When the Umbraco team releases a new version or a new hotfix, the first question you will need to answer will be, is the upgrade effort worth it? Spending development effort on an upgrade can introduce a lot of risk and uncertainty. Umbraco releases upgrades on a fairly regular and consistent basis. When is the best time to apply them? From my experience, the catalyst for upgrading is because something is not working as expected. This upgrade was no different. In this situation the site had the following errors:

  • Umbraco was not installed using NuGet. This business wanted a Ci/Cd pipeline. As the site did not use Nuget, this meant the work was going to take longer and the end result more flakey

  • The site was not invalidating the cache correctly. The production site was configured with a load-balancer. When a content editor made a content update, that change did not always correctly update on all nodes.
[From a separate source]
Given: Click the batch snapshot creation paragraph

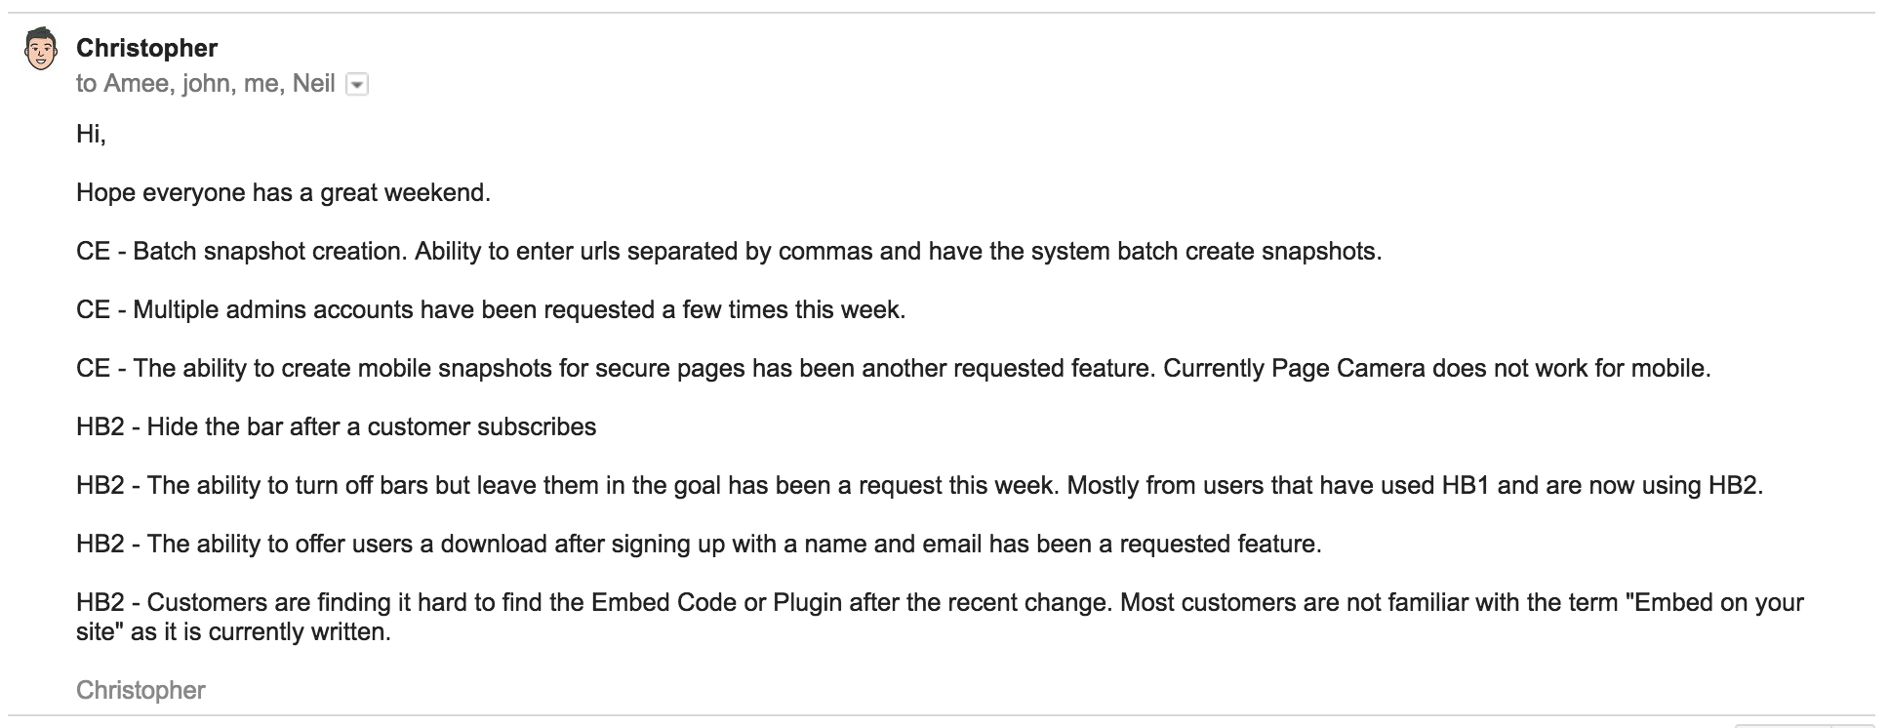Looking at the screenshot, I should pos(729,251).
This is why I recommend keeping track of what new features Umbraco releases. One of the benefits of using a CMS is that the vendor will often fix issues for you. In this situation, I knew that with the release of v7.3 improvements were made to the way Umbraco works in a clustered environment (more information can be found here). When the client asked me to look into their issues, my recommendation was to spend a day upgrading the site to make life easier moving forward and they agreed

Converting The Website To Web Application

The first step was to convert the site from an old ASP.NET website project to an ASP.NET web application project. Converting the site to a web application meant that I could then use Nuget to install Umbraco. Previously it had been installed with the legacy manual installer. This is not ideal as it meant files and packages required by the site had to be maintained manually in a libs folder. Setting up the site on a new developers machine required manual steps. These issues would all be dealt with if Nuget was just to manage the package installed πŸ‘Œ.
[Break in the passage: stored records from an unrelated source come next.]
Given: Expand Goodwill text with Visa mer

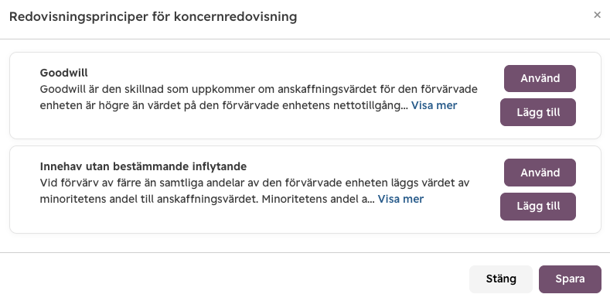Looking at the screenshot, I should click(x=434, y=105).
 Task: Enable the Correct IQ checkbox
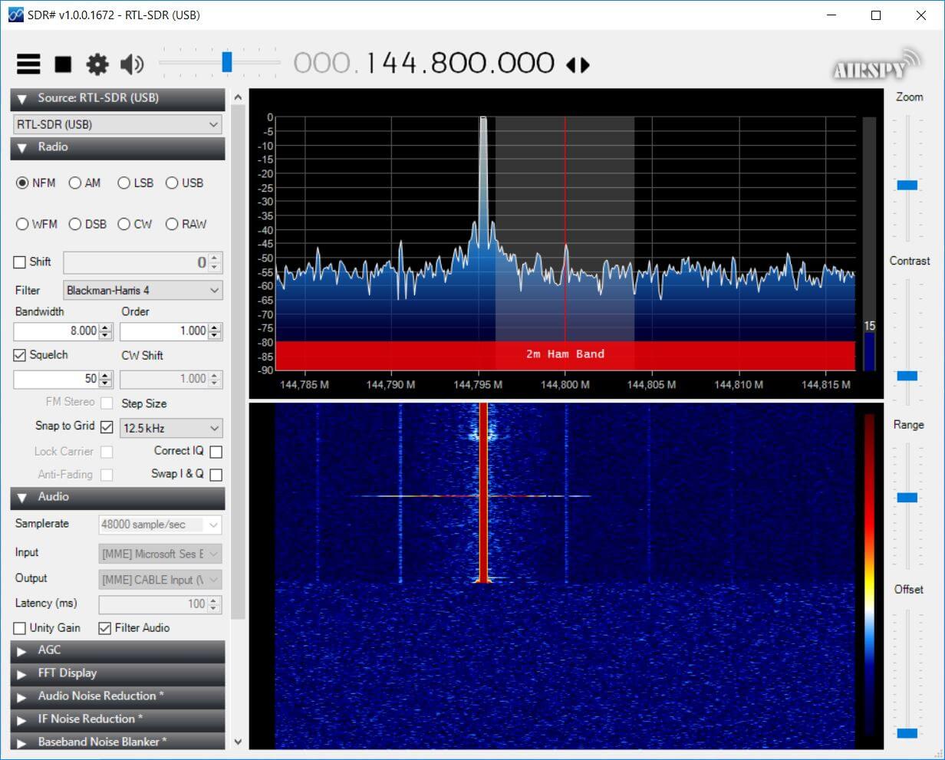(x=216, y=452)
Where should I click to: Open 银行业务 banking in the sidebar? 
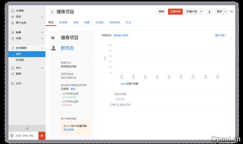21,22
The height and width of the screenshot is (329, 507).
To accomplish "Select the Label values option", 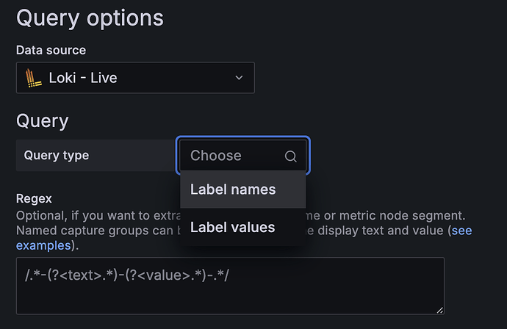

This step is the one that I was quietly dreading as I've had bad experiences converting projects in the past. This time things went smoothly and I had the site up and running in less than an hour. In this step, all I did was upgrade my website to a web application and then installed Umbraco via Nuget on top of the existing version. I did not upgrade Umbraco here (that comes later), I only installed the same version of Umbraco using NuGet and then made sure the current site still worked.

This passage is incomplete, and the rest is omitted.